MURCIA. Paisajes como el de Zalishchyky -una ciudad ucraniana abrazada por un río que parece sacada de un cuento de hadas-; elegantes palacios como el Potocki (Leópolis) -donde aún parece escucharse la música de los bailes de aristócratas- o el de Kachanivka -en un idílico entorno formado por lagos y árboles centenarios-; o universidades como la de Chernivtsi, considerada como una de las más bellas del mundo. Son algunas de las muchas joyas que guarda Ucrania, un país donde la guerra ha creado una 'cara b', un reverso de tantas cosas hermosas en el que la realidad es muy distinta: edificios destruidos, gestos de desesperación, rescate de heridos, hogares en ruinas, fotos de desaparecidos...
Así se ha planteado la exposición ‘Ucrania, un tesoro en guerra', de la periodista y fotógrafa María Senovilla, en el paseo de Alfonso X El Sabio de Murcia, donde cada panel tiene dos caras, la que muestra un país idílico y la que narra la desolación provocada por las bombas. En total, la muestra -que se podrá contemplar hasta el próximo 19 de julio- está compuesta por una veintena de fotografías que evidencian el contraste.
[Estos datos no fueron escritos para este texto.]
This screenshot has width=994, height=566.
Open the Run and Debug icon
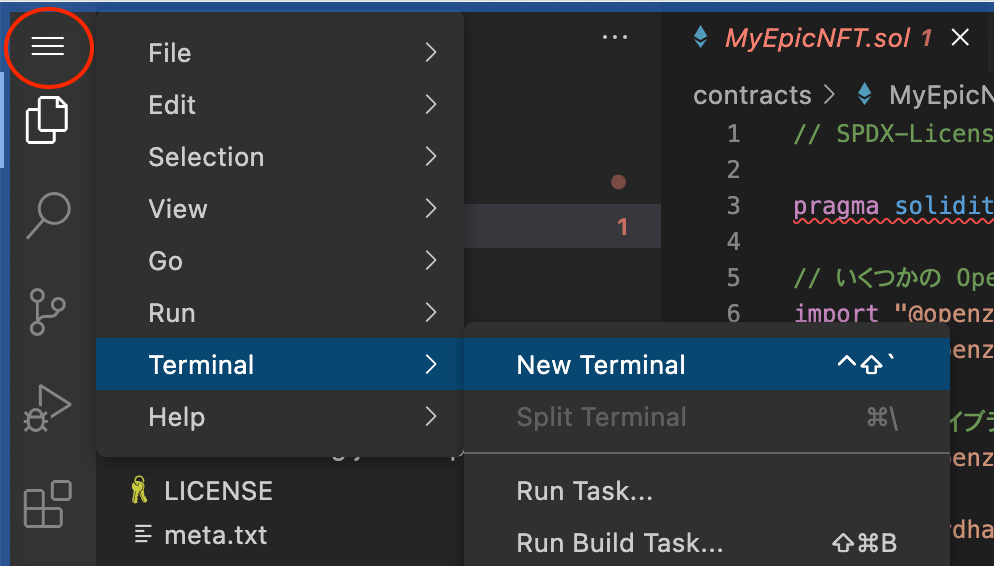pos(47,408)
La muestra, impulsada por el Ayuntamiento de Murcia y la Asociación de Ucranianos de la Región de Murcia, con la colaboración de la Embajada de Ucrania en España, propone un recorrido visual dividido en dos espacios. Por un lado, reúne una selección de imágenes captadas por Senovilla durante su trabajo como reportera sobre el terreno, donde permanece desde el inicio de la invasión rusa, que documentan sus consecuencias humanas y materiales.
Por otro, presenta fotografías que muestran la riqueza histórica, artística, cultural y paisajística de Ucrania, mostrando así el patrimonio que la guerra amenaza cada día. Las imágenes dedicadas al patrimonio ucraniano han sido facilitadas por la Agencia Estatal para el Desarrollo del Turismo de Ucrania a través de la Embajada de Ucrania en España, cuya colaboración ha resultado fundamental para hacer posible esta iniciativa.
La exposición pone especial atención a las historias personales que se esconden tras la guerra, una perspectiva que ha caracterizado la cobertura realizada por Senovilla desde Ucrania. La periodista y fotógrafa, recientemente galardonada con el premio Maga de Magas 2026, se ha convertido en una de las voces de referencia del periodismo español sobre el conflicto y en una de las pocas profesionales que ha logrado documentar con su cámara la primera línea del frente.
La elección de Murcia como sede de la muestra responde también a los vínculos de cooperación y solidaridad que se han consolidado en los últimos años entre la Región de Murcia y Ucrania, reforzados recientemente con el hermanamiento institucional entre las regiones de Murcia y Sumy, una de las más afectadas por la guerra.